Sandwich Rebasing Sandwich Rebasing is an approach for dealing with the challenge of rebasing dependent edits. At its most abstract, the idea is to rebase each dependent edit over the following groups of edits:

The inverse of the prior local edits it depended on
The incoming concurrent edits
The rebased version of prior local edits it depended on

For an edit V dependent on a prior local edit U, both which are being rebased over an incoming edit A, the rebase of V would be V' = rebase(V, [U⁻¹, A, U']) where U⁻¹ is the inverse of U. The term "sandwich" stems from the symmetry between U⁻¹ and U' on either side of A.

Domino Doctrine The policy of automatically considering dependent edits from a client as conflicted if the prior edit from the same client (on which the dependent edit depends) is itself conflicted.

Prior Correspondence

From: @ruiterr Sent: March 18, 2022 Hi,

as already mentioned in a meeting last week, I think that supporting both associativity and cancellation for remove / insert combinations will require either the addition of unique IDs for removes or restricting the associativity of squashes.

I spent some more time thinking about this and created an example that illustrates the problem. I would like to hear your opinions.

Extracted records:

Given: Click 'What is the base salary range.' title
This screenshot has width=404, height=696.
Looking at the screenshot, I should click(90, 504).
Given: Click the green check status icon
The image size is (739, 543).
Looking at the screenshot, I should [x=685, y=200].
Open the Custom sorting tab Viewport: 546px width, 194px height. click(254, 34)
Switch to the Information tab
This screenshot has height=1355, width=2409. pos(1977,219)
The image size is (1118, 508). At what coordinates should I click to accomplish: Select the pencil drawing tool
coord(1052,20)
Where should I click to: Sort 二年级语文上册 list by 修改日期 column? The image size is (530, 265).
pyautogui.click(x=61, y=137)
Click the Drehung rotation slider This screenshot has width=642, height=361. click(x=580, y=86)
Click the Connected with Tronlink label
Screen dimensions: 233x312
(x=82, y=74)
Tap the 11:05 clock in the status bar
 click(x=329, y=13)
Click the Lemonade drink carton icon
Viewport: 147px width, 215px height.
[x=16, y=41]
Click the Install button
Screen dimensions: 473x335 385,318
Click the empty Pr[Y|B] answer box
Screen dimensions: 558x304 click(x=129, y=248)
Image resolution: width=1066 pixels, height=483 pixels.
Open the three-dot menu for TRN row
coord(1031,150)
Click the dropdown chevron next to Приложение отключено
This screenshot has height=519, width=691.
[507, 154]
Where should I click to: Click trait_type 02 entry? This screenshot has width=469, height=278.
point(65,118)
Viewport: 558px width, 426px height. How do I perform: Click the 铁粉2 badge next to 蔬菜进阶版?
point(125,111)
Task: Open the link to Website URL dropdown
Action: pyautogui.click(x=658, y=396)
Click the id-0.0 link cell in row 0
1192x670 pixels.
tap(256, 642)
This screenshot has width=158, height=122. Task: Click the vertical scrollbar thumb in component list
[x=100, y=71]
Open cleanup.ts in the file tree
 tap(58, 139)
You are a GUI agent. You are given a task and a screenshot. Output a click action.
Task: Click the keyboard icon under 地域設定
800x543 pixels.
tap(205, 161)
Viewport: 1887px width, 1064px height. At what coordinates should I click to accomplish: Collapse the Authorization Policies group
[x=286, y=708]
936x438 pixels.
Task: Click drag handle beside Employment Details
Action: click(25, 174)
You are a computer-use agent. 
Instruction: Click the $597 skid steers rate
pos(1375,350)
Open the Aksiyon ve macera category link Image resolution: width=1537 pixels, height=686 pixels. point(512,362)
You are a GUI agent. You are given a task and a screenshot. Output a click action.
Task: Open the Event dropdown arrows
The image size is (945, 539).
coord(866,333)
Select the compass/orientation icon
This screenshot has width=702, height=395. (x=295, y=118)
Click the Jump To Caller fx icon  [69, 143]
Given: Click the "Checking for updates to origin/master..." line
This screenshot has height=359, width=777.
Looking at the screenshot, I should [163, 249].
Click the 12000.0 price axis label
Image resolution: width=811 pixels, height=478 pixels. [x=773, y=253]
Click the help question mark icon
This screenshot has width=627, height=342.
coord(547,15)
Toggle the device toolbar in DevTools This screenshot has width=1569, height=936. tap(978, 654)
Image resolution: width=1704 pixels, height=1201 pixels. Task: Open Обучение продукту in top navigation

**REQUEST 1**
Answer these questions about the sandwich rebasing text:
(a) Which three groups of edits is each dependent edit rebased over?
(b) What does the term "sandwich" stem from?
(c) In the March 18, 2022 message, what does the writer say supporting both associativity and cancellation for remove / insert combinations will require?
**REQUEST 2**
Reproduce the sandwich rebasing text from "For an edit" up to and including "is itself conflicted.".

**WRITTEN REPLY 1**
(a) The inverse of the prior local edits it depended on, the incoming concurrent edits, and the rebased version of prior local edits it depended on.
(b) The symmetry between U⁻¹ and U' on either side of A.
(c) Either the addition of unique IDs for removes or restricting the associativity of squashes.

**WRITTEN REPLY 2**
For an edit V dependent on a prior local edit U, both which are being rebased over an incoming edit A, the rebase of V would be V' = rebase(V, [U⁻¹, A, U']) where U⁻¹ is the inverse of U. The term "sandwich" stems from the symmetry between U⁻¹ and U' on either side of A.

Domino Doctrine The policy of automatically considering dependent edits from a client as conflicted if the prior edit from the same client (on which the dependent edit depends) is itself conflicted.